Attention, lottery players: If you win a nice big prize, opt to take it as a stream of payments and then change your mind and wish you had taken it as a lump sum, don't expect any special tax benefits if you sell your annuity for immediate cash.

Over and over in the past few years -- and especially since capital gains tax rates were lowered in 2001 -- lottery winners have sold their rights to future payments and tried to treat what they got in exchange as capital gains.

Since capital gains are now taxed at a maximum of 15 percent and ordinary income rates run into the mid-30 percent range (and higher a few years ago), that strategy would have a clear tax advantage if it worked.

But it doesn't.

The U.S. Tax Court has rejected this idea so many times it all but ran out of breath citing precedents as it threw out yet another effort earlier this month.

The essential principle involved here, the court said, is that if you sell the right to receive ordinary income, what you get in exchange is ordinary income.

In the most recent case, a Rochester, N.Y., woman back in 1997 won the right to receive a total of $17.5 million over 26 years. She took the payments for 1997 through 1999, but then sold the right to the remaining payments to a Georgia company for a lump sum of $7.1 million. The Georgia firm sent the woman a Form 1099-B, listing the amount as proceeds from the sale of "stocks, bonds, etc."

The woman reported the $7.1 million as a long-term capital gain. The Internal Revenue Service said it was ordinary income and as a result she owed the government another $1.3 million.

Dataset rows:
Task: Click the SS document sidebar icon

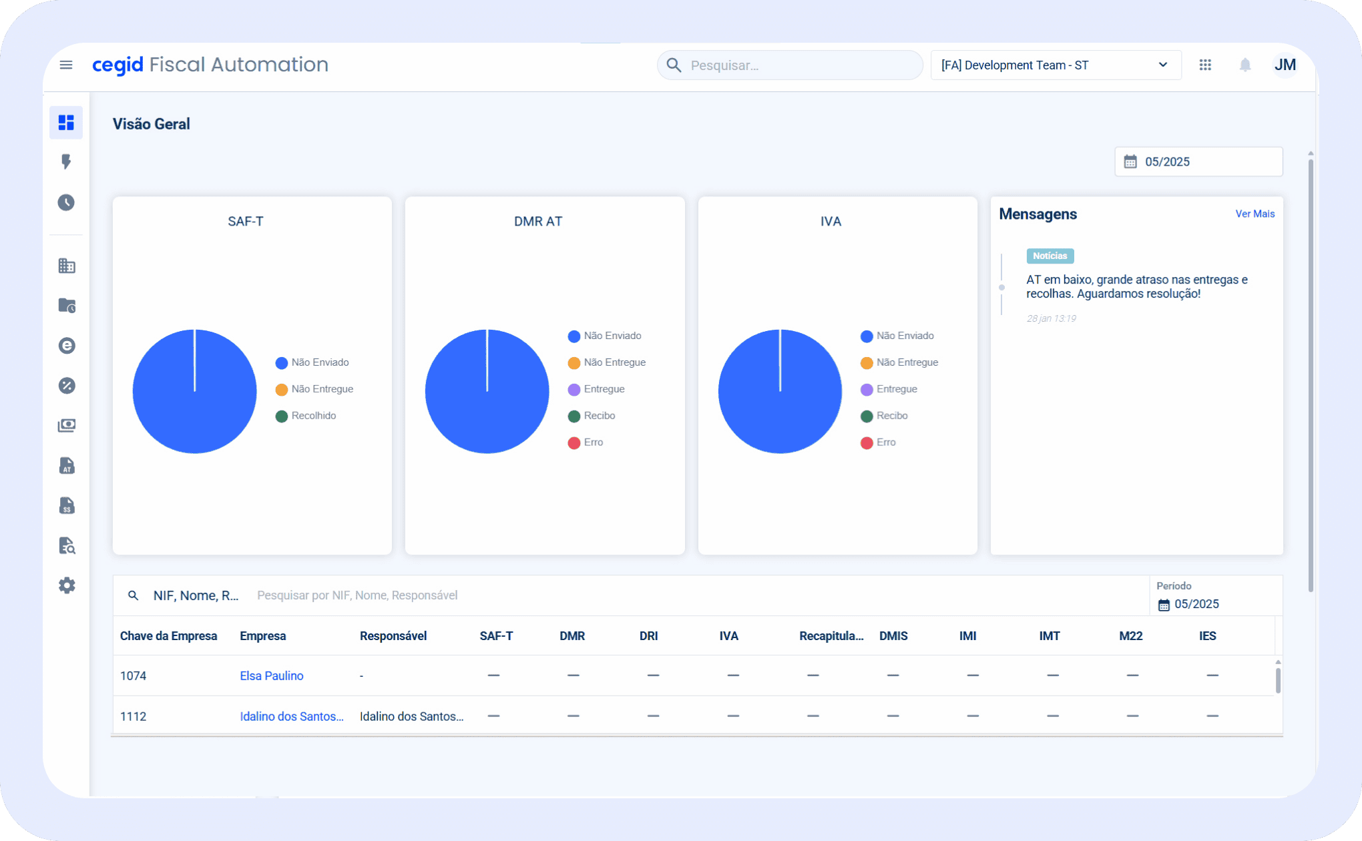Action: tap(66, 506)
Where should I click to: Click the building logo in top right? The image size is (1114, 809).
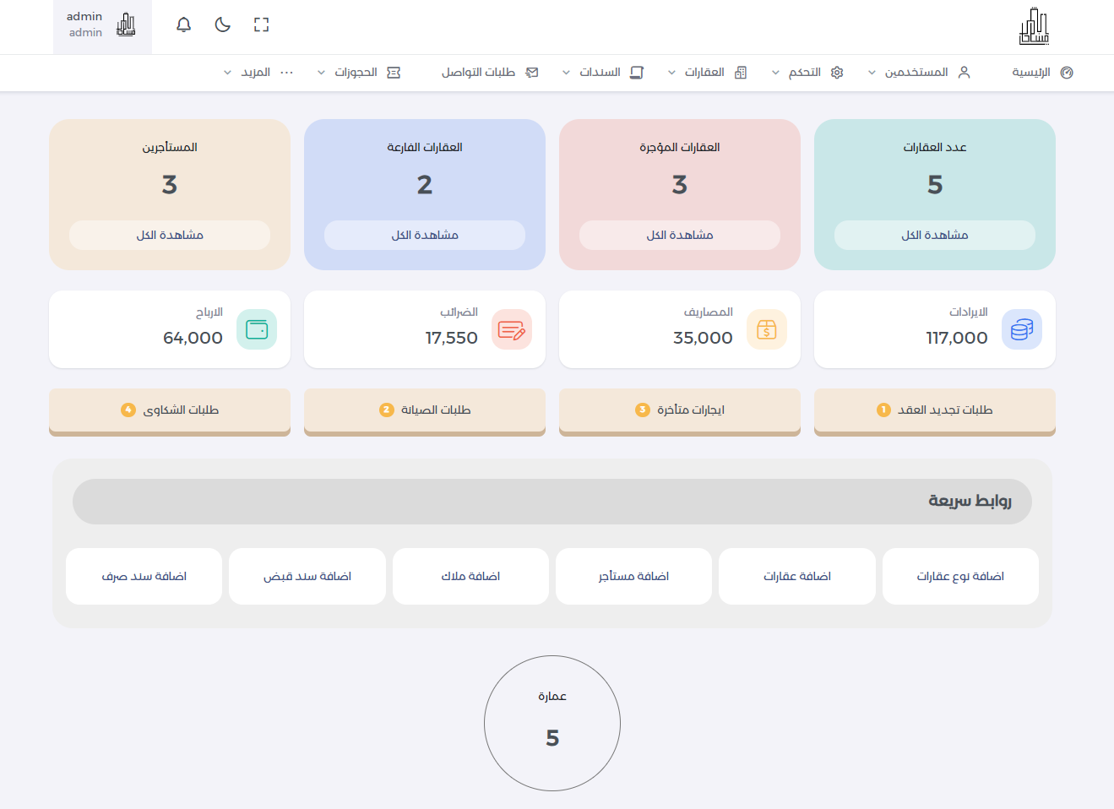point(1033,27)
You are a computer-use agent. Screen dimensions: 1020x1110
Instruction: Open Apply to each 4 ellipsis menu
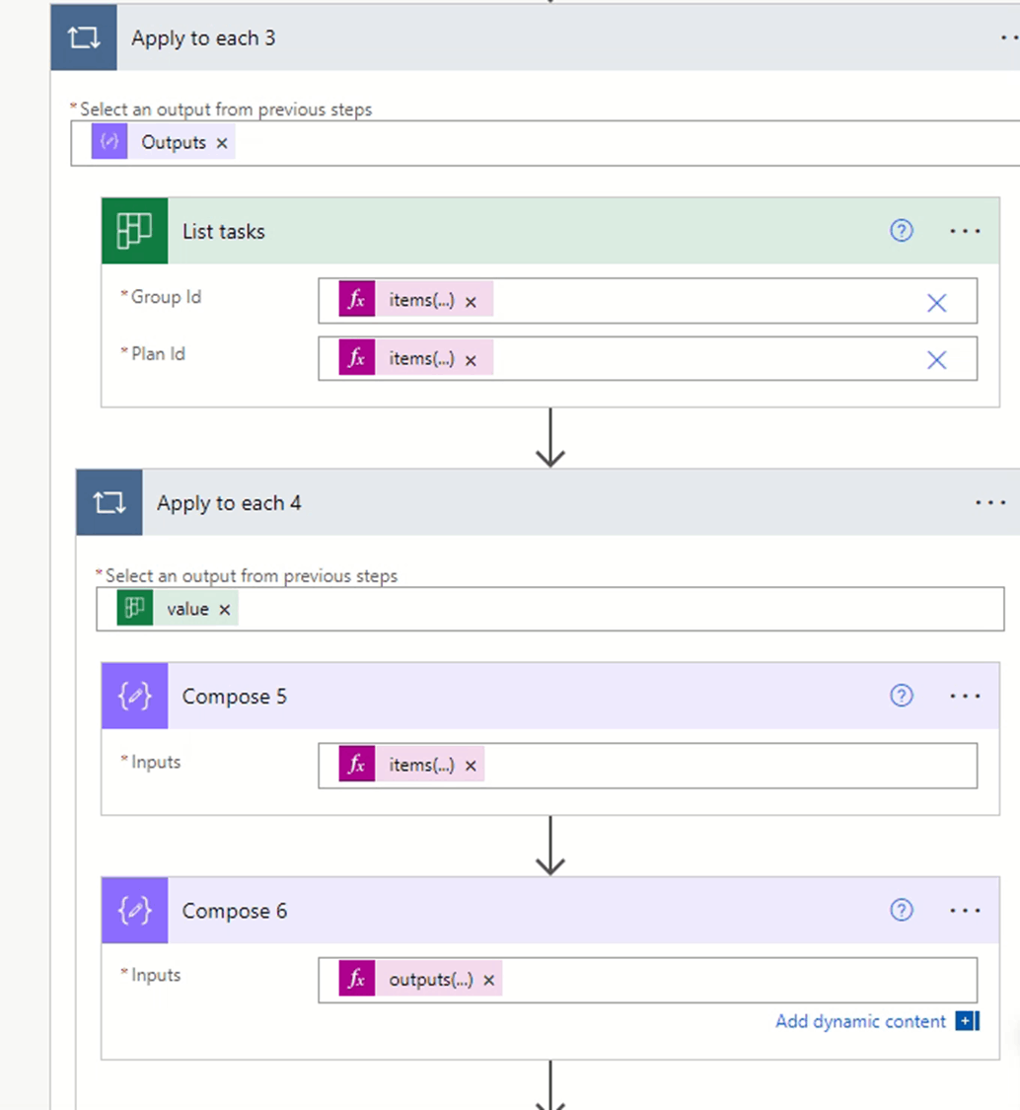[x=989, y=503]
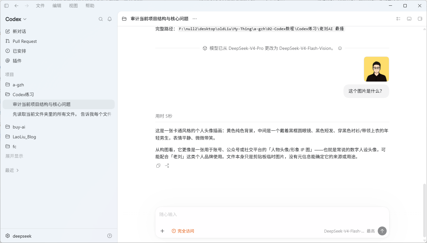Screen dimensions: 427x243
Task: Toggle the bottom terminal panel icon
Action: pos(409,19)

Exercise prompt: Copy out the full text above on taxing lottery winners who sell their future payments, word for word.

Result below:
Attention, lottery players: If you win a nice big prize, opt to take it as a stream of payments and then change your mind and wish you had taken it as a lump sum, don't expect any special tax benefits if you sell your annuity for immediate cash.

Over and over in the past few years -- and especially since capital gains tax rates were lowered in 2001 -- lottery winners have sold their rights to future payments and tried to treat what they got in exchange as capital gains.

Since capital gains are now taxed at a maximum of 15 percent and ordinary income rates run into the mid-30 percent range (and higher a few years ago), that strategy would have a clear tax advantage if it worked.

But it doesn't.

The U.S. Tax Court has rejected this idea so many times it all but ran out of breath citing precedents as it threw out yet another effort earlier this month.

The essential principle involved here, the court said, is that if you sell the right to receive ordinary income, what you get in exchange is ordinary income.

In the most recent case, a Rochester, N.Y., woman back in 1997 won the right to receive a total of $17.5 million over 26 years. She took the payments for 1997 through 1999, but then sold the right to the remaining payments to a Georgia company for a lump sum of $7.1 million. The Georgia firm sent the woman a Form 1099-B, listing the amount as proceeds from the sale of "stocks, bonds, etc."

The woman reported the $7.1 million as a long-term capital gain. The Internal Revenue Service said it was ordinary income and as a result she owed the government another $1.3 million.